=== Section Start ===

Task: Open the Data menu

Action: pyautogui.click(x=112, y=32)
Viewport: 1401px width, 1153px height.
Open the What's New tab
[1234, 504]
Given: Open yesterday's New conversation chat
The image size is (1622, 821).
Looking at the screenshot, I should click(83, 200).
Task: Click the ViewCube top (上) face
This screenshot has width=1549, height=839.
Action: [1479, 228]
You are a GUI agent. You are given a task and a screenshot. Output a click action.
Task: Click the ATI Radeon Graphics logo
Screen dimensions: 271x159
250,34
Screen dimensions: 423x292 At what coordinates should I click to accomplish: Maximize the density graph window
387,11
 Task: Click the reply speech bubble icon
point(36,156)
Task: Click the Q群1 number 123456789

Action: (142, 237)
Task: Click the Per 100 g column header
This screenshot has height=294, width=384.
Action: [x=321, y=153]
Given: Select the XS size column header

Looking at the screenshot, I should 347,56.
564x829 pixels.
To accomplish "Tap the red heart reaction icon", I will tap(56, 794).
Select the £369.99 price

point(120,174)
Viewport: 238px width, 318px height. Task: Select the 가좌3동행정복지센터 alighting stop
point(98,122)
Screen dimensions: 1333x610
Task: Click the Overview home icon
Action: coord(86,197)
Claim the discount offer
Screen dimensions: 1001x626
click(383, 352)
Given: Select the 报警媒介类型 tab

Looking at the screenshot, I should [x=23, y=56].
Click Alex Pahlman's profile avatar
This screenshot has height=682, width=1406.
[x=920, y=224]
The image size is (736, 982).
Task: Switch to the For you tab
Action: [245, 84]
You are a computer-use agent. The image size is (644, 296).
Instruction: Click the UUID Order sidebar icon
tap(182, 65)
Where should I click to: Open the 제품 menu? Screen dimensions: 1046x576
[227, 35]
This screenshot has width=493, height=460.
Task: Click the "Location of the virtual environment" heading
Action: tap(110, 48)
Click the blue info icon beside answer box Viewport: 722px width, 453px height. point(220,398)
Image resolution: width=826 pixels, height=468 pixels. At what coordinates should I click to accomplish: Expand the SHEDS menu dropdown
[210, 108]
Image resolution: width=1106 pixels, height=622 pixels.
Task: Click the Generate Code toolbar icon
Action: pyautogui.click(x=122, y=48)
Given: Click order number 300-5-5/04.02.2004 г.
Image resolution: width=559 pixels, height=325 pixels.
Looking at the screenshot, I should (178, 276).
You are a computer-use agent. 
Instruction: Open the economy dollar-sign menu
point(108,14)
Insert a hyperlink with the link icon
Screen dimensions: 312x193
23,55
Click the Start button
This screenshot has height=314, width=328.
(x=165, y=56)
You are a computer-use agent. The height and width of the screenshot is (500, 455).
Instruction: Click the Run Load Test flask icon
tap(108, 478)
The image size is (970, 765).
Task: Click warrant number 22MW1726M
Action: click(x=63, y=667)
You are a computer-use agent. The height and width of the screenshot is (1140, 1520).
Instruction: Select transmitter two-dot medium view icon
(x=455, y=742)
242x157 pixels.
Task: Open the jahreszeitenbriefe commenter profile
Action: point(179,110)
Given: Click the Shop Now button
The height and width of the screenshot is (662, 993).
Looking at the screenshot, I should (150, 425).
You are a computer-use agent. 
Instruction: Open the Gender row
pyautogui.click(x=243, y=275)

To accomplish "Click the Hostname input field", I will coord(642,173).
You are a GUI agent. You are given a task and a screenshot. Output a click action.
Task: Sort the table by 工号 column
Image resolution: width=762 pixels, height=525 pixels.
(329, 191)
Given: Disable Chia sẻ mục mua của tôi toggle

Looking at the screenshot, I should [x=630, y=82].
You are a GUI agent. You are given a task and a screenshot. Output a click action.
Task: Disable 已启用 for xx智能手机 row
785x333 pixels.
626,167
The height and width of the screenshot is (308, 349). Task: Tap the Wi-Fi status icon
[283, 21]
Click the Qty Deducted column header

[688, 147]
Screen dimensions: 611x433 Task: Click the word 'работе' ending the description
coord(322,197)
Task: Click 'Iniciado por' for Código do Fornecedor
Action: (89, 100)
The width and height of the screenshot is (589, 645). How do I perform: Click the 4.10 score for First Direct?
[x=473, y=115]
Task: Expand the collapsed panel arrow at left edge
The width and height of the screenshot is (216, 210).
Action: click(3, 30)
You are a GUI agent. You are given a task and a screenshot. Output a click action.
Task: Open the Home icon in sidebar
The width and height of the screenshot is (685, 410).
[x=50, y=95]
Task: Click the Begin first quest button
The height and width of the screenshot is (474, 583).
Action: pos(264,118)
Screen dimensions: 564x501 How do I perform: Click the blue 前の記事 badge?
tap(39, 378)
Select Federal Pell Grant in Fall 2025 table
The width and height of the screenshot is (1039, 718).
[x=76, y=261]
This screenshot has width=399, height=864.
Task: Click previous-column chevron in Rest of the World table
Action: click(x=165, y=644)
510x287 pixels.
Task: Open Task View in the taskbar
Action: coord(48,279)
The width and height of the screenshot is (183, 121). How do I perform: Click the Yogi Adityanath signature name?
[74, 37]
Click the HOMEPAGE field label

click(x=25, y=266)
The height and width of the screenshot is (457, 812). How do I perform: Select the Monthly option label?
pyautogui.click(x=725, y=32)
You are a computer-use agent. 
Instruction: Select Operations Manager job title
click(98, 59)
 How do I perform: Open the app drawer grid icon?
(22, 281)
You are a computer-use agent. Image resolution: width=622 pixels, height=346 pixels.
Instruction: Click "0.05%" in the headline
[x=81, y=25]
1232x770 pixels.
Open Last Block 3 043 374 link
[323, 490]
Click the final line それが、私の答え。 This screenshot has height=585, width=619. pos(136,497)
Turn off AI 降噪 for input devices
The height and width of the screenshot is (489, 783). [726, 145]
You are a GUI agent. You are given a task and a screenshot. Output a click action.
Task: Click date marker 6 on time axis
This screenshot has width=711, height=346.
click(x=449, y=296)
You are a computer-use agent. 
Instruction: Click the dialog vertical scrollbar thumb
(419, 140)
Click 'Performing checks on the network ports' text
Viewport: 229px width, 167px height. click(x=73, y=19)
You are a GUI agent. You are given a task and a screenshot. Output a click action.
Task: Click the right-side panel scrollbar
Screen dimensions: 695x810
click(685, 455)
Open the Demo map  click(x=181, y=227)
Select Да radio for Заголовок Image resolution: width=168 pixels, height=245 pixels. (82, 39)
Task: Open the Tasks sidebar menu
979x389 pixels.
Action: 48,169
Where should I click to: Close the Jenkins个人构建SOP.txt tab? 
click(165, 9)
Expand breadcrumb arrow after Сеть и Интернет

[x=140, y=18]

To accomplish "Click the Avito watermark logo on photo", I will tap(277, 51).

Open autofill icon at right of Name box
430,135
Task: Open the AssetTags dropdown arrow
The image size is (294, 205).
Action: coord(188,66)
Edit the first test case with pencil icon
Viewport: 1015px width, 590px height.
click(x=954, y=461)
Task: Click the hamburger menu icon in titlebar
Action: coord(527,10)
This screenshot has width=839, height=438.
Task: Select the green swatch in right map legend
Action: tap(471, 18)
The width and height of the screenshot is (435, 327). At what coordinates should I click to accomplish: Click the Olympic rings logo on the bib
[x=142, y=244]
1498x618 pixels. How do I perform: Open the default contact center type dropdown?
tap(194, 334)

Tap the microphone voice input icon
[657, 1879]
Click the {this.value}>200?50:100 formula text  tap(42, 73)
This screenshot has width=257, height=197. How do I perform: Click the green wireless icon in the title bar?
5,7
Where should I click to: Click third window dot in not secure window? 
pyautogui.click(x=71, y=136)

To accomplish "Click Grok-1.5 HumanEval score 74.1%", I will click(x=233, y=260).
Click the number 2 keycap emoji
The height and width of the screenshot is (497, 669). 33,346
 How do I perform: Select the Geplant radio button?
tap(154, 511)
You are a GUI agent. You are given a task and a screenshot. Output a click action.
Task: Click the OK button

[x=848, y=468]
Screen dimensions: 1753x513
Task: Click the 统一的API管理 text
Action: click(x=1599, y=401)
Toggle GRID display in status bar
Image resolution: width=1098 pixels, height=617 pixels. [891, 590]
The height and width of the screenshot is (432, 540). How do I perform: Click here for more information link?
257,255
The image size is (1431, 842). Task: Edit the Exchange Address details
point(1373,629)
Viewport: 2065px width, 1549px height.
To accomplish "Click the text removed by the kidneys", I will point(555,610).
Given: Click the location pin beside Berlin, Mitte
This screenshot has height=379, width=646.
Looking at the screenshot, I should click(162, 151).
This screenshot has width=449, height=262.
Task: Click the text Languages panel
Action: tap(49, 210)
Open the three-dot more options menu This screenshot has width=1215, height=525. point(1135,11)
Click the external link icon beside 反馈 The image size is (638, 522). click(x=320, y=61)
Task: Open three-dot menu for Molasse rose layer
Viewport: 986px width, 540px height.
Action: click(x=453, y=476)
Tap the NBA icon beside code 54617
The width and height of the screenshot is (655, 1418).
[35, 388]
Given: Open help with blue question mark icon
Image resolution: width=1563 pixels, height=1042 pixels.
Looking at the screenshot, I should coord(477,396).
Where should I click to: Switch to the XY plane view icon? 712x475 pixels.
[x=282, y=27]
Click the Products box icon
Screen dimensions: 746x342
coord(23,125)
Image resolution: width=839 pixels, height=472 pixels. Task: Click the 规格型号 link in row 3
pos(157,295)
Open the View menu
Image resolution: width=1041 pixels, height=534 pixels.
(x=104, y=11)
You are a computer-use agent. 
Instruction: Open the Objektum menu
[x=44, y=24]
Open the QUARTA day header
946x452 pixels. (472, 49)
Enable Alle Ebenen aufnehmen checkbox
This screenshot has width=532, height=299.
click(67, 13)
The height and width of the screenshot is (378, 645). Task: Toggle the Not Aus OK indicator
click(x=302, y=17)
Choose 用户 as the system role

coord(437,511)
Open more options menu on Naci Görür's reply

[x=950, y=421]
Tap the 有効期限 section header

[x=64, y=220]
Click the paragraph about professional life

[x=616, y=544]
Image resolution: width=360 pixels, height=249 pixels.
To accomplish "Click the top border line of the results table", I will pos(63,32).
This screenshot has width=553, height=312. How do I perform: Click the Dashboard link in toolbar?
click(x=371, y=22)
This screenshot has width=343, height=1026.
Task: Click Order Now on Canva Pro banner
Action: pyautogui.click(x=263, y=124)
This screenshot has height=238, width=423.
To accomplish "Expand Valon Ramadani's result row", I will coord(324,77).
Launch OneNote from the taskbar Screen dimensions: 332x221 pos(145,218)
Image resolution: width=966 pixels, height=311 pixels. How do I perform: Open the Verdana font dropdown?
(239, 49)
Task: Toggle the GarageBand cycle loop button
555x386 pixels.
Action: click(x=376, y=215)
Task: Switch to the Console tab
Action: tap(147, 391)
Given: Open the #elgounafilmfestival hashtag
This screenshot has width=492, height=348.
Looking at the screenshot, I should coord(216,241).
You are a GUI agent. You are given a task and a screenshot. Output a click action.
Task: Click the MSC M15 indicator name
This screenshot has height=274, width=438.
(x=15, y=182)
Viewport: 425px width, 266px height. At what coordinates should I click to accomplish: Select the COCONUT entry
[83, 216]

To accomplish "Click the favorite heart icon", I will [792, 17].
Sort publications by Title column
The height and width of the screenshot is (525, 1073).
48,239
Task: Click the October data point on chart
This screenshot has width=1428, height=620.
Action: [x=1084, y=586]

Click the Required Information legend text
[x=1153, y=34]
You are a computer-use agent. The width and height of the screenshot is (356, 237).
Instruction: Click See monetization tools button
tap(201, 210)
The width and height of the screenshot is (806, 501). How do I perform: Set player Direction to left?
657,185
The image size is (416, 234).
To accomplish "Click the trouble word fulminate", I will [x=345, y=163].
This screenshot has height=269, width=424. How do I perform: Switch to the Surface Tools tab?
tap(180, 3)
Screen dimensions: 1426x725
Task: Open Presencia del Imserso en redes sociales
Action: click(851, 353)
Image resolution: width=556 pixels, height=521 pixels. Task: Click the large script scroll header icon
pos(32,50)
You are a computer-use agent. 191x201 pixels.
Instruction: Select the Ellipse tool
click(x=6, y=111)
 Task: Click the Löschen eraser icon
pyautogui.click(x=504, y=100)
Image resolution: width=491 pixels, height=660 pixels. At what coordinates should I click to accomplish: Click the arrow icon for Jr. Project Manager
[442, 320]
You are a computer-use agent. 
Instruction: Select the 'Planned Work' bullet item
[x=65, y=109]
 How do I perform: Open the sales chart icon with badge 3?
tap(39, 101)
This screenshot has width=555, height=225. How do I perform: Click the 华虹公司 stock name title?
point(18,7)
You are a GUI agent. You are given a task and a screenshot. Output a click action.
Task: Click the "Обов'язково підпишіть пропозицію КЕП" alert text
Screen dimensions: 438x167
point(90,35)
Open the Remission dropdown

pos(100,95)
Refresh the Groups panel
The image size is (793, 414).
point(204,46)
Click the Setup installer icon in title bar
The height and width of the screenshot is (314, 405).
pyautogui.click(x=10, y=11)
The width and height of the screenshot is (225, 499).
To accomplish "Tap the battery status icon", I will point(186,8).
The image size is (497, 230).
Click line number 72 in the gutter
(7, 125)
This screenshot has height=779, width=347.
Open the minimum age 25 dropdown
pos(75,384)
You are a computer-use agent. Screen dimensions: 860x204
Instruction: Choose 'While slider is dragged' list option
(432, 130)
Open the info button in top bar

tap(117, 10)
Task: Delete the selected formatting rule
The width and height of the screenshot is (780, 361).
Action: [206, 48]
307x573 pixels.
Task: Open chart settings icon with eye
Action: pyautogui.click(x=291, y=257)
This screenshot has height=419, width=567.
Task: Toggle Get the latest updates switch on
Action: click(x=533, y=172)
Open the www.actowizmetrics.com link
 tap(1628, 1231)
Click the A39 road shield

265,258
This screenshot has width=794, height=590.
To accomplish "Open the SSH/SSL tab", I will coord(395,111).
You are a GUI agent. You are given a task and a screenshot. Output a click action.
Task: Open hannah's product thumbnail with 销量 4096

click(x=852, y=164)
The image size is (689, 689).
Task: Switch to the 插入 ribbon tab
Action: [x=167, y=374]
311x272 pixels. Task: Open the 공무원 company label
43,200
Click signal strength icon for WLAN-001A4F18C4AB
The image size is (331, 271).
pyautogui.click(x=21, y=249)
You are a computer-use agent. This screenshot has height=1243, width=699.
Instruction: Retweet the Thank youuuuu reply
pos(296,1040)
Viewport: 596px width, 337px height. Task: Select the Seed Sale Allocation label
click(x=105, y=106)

=== Section End ===

Work to be completed:
Where the listing above reaches the line that contains "Instruction: Select the Ellipse tool", start retyping, and finish with the line that contains "Task: Delete the selected formatting rule"; reproduce those lines exactly and no others.

Written response:
Instruction: Select the Ellipse tool
click(x=6, y=111)
 Task: Click the Löschen eraser icon
pyautogui.click(x=504, y=100)
Image resolution: width=491 pixels, height=660 pixels. At what coordinates should I click to accomplish: Click the arrow icon for Jr. Project Manager
[442, 320]
You are a computer-use agent. 
Instruction: Select the 'Planned Work' bullet item
[x=65, y=109]
 How do I perform: Open the sales chart icon with badge 3?
tap(39, 101)
This screenshot has width=555, height=225. How do I perform: Click the 华虹公司 stock name title?
point(18,7)
You are a GUI agent. You are given a task and a screenshot. Output a click action.
Task: Click the "Обов'язково підпишіть пропозицію КЕП" alert text
Screen dimensions: 438x167
point(90,35)
Open the Remission dropdown

pos(100,95)
Refresh the Groups panel
The image size is (793, 414).
point(204,46)
Click the Setup installer icon in title bar
The height and width of the screenshot is (314, 405).
pyautogui.click(x=10, y=11)
The width and height of the screenshot is (225, 499).
To accomplish "Tap the battery status icon", I will point(186,8).
The image size is (497, 230).
Click line number 72 in the gutter
(7, 125)
This screenshot has height=779, width=347.
Open the minimum age 25 dropdown
pos(75,384)
You are a computer-use agent. Screen dimensions: 860x204
Instruction: Choose 'While slider is dragged' list option
(432, 130)
Open the info button in top bar

tap(117, 10)
Task: Delete the selected formatting rule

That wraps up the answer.